---------- Provided data

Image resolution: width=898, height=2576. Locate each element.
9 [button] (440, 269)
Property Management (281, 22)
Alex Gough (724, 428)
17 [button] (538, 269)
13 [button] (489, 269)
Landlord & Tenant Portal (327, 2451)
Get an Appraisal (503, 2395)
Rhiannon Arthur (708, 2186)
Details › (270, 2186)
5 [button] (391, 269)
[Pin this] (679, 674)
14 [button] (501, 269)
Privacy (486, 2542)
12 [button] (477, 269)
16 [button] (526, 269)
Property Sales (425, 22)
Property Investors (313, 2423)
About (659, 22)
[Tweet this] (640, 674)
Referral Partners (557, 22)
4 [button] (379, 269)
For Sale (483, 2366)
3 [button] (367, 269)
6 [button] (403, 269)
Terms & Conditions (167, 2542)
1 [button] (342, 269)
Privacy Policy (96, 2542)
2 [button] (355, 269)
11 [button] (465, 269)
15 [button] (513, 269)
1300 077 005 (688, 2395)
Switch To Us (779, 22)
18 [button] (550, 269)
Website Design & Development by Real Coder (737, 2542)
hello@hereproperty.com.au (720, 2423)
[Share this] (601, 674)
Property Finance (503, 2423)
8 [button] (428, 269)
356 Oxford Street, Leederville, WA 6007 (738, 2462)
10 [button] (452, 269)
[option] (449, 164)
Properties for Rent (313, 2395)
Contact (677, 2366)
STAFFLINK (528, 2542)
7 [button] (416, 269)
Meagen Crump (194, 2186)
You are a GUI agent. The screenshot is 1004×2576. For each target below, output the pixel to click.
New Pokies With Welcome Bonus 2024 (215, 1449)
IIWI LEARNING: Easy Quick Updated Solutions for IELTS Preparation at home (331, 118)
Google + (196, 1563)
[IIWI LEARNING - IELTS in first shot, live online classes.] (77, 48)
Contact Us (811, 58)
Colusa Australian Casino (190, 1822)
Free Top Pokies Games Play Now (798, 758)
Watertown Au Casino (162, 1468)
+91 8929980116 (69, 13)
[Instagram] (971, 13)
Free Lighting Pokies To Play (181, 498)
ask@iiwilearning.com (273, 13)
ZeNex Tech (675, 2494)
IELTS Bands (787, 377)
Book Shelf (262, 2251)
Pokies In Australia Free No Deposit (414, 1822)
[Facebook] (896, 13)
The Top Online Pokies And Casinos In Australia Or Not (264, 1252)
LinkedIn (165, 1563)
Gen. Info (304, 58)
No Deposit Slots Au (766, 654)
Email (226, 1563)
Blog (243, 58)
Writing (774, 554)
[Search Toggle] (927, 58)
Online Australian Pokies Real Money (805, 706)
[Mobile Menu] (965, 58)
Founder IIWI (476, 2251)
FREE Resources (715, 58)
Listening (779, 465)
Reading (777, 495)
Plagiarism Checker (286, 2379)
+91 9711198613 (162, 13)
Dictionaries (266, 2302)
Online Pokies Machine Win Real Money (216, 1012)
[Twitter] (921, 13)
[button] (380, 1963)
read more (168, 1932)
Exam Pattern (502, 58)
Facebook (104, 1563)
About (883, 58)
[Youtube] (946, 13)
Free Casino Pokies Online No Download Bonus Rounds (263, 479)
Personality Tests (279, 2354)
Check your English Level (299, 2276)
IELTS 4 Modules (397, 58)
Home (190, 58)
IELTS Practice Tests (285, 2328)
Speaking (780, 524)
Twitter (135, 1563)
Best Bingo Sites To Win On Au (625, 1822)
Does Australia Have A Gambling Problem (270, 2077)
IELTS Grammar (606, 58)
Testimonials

--------------------

Work to complete: Each line of the listing has to be reproduced exactly.

Exercise output:
Image resolution: width=898, height=2576. Locate each element.
9 [button] (440, 269)
Property Management (281, 22)
Alex Gough (724, 428)
17 [button] (538, 269)
13 [button] (489, 269)
Landlord & Tenant Portal (327, 2451)
Get an Appraisal (503, 2395)
Rhiannon Arthur (708, 2186)
Details › (270, 2186)
5 [button] (391, 269)
[Pin this] (679, 674)
14 [button] (501, 269)
Privacy (486, 2542)
12 [button] (477, 269)
16 [button] (526, 269)
Property Sales (425, 22)
Property Investors (313, 2423)
About (659, 22)
[Tweet this] (640, 674)
Referral Partners (557, 22)
4 [button] (379, 269)
For Sale (483, 2366)
3 [button] (367, 269)
6 [button] (403, 269)
Terms & Conditions (167, 2542)
1 [button] (342, 269)
Privacy Policy (96, 2542)
2 [button] (355, 269)
11 [button] (465, 269)
15 [button] (513, 269)
1300 077 005 (688, 2395)
Switch To Us (779, 22)
18 [button] (550, 269)
Website Design & Development by Real Coder (737, 2542)
hello@hereproperty.com.au (720, 2423)
[Share this] (601, 674)
Property Finance (503, 2423)
8 [button] (428, 269)
356 Oxford Street, Leederville, WA 6007 (738, 2462)
10 [button] (452, 269)
[option] (449, 164)
Properties for Rent (313, 2395)
Contact (677, 2366)
STAFFLINK (528, 2542)
7 [button] (416, 269)
Meagen Crump (194, 2186)
You are a GUI agent. The screenshot is 1004×2576. For each target below, output the pixel to click.
New Pokies With Welcome Bonus 2024 (215, 1449)
IIWI LEARNING: Easy Quick Updated Solutions for IELTS Preparation at home (331, 118)
Google + (196, 1563)
[IIWI LEARNING - IELTS in first shot, live online classes.] (77, 48)
Contact Us (811, 58)
Colusa Australian Casino (190, 1822)
Free Top Pokies Games Play Now (798, 758)
Watertown Au Casino (162, 1468)
+91 8929980116 (69, 13)
[Instagram] (971, 13)
Free Lighting Pokies To Play (181, 498)
ask@iiwilearning.com (273, 13)
ZeNex Tech (675, 2494)
IELTS Bands (787, 377)
Book Shelf (262, 2251)
Pokies In Australia Free No Deposit (414, 1822)
[Facebook] (896, 13)
The Top Online Pokies And Casinos In Australia Or Not (264, 1252)
LinkedIn (165, 1563)
Gen. Info (304, 58)
No Deposit Slots Au (766, 654)
Email (226, 1563)
Blog (243, 58)
Writing (774, 554)
[Search Toggle] (927, 58)
Online Australian Pokies Real Money (805, 706)
[Mobile Menu] (965, 58)
Founder IIWI (476, 2251)
FREE Resources (715, 58)
Listening (779, 465)
Reading (777, 495)
Plagiarism Checker (286, 2379)
+91 9711198613 (162, 13)
Dictionaries (266, 2302)
Online Pokies Machine Win Real Money (216, 1012)
[Twitter] (921, 13)
[button] (380, 1963)
read more (168, 1932)
Exam Pattern (502, 58)
Facebook (104, 1563)
About (883, 58)
[Youtube] (946, 13)
Free Casino Pokies Online No Download Bonus Rounds (263, 479)
Personality Tests (279, 2354)
Check your English Level (299, 2276)
IELTS 4 Modules (397, 58)
Home (190, 58)
IELTS Practice Tests (285, 2328)
Speaking (780, 524)
Twitter (135, 1563)
Best Bingo Sites To Win On Au (625, 1822)
Does Australia Have A Gambling Problem (270, 2077)
IELTS Grammar (606, 58)
Testimonials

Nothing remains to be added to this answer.